The timing of the apology was also carefully planned in several ways. Aside from coinciding with the celebration of the Jewish New Year, its delivery came fifty-seven years after the passage of Marshall Petain's so-called "Jewish Laws," which not only banned Jews from the major professions and discriminated against Jews in a variety of other ways -- indeed, in some ways more harshly than the Nuremberg Laws had against the Jews of Germany -- but also facilitated census-taking by Vichy officials, which in turn made it easy for police to track down French Jews for detention and deportation. [5] Second, the apology virtually coincided with the trial of Maurice Papon, a former police supervisor from Bordeaux charged with signing the orders that led to the deportation of some seventeen hundred Jews, including hundreds of children. [6]

Thus, at the very moment the French government was trying the highest-ranking Vichy official ever accused of complicity in crimes against humanity, the French bishops were, in effect, delivering a verdict on self-imposed charges that ecclesiastical docility (their word) in the face of catastrophe had caused the church not just to be complicit in these crimes but, in so doing, to have violated divine laws and to have failed in its divinely ordained mission.

To these serious charges, the French bishops plead, with sober and quite unambiguous clarity, guilty.
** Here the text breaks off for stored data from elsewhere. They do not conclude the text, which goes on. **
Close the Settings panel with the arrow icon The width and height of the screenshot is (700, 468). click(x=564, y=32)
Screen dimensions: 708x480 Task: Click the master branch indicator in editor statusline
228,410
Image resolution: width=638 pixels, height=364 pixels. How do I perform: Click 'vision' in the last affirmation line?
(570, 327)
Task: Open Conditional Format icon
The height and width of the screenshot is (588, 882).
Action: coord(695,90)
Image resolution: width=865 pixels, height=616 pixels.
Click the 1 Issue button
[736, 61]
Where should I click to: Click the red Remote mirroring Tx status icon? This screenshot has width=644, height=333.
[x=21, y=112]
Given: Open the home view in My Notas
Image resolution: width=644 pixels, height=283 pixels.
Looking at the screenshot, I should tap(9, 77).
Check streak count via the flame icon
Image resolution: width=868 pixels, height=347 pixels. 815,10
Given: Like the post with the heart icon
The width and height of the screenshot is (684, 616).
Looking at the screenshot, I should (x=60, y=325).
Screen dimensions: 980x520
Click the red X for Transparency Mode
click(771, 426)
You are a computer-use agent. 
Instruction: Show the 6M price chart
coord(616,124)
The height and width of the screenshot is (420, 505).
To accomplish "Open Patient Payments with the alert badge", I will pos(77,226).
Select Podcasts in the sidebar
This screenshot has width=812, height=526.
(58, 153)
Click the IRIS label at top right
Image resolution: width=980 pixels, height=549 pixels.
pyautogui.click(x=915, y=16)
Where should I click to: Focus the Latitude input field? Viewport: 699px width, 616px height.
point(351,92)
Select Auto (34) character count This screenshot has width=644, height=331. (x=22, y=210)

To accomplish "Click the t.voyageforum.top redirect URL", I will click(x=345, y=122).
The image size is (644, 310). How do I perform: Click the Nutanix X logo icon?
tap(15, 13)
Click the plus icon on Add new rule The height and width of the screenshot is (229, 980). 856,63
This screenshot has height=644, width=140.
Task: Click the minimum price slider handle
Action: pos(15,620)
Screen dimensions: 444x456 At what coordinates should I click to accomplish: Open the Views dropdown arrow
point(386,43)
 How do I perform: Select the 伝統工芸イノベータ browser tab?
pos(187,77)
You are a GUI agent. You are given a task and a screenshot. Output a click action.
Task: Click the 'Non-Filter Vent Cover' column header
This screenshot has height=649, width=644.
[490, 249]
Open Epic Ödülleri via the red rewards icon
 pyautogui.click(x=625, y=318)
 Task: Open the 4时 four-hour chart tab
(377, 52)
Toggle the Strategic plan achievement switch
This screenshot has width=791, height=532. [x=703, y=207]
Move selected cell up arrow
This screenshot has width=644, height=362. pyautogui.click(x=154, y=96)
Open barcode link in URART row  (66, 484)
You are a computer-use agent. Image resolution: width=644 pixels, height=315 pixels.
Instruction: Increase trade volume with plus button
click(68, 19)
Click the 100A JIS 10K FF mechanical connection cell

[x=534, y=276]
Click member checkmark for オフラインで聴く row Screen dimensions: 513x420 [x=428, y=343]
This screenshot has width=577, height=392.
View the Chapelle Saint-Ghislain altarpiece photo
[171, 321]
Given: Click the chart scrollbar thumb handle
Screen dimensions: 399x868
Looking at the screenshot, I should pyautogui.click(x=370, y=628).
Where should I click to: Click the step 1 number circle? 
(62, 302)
In fact, the French episcopal document is--especially for those accustomed to the genteel circumlocution of many Roman episcopal documents -- almost shockingly direct, self-critical and precise in responding to the question, exactly who in the church was guilty of moral dereliction? Throughout, the guilty parties are identified as "priests," "leaders," "church officials," "the hierarchy," and "the bishops of France." [7]

If the French bishops were blunt about the identity of the guilty ecclesiastical parties, they were no less direct on the issue of how their predecessors had failed. In their view, the French bishops generally failed -- they say sinned (36) -- above all by their silence (a word used many times in the document), especially in the immediate wake of the publication of the anti-Jewish laws. "Silence," the bishops confess, "was the rule" and words "in favor of the victims the exception" (35). If the bishops' preoccupation with institutional continuity in a time of insecurity was legitimate in itself, their "docility," "conformity," and "loyalism" caused them to ignore the biblical imperative to respect every human creature in the image of God (32). "Ecclesiastical interests, understood in an overly restrictive sense," the bishops say, "took priority over the demands of conscience" (33). The moral and political consequences of this silence were profound. Their predecessors' silence, the bishops declare, made them " acquiescent" in "flagrant violations of human rights" and left an open field for the spiral of death (33). Their predecessors failed to recognize that they had "considerable power and influence" (32) when the anti-Jewish laws were promulgated. Although there were "countless acts of courage later on," they should, they admit, have offered help immediately, when protest and protection were possible and necessary (32). Among other things, the impact of a public statement from them would have been amplified not only by their moral position in French society but "the silence of other institutions" (32). Indeed, the impact of a public statement, the bishops conclude, might have forestalled an irreparable catastrophe.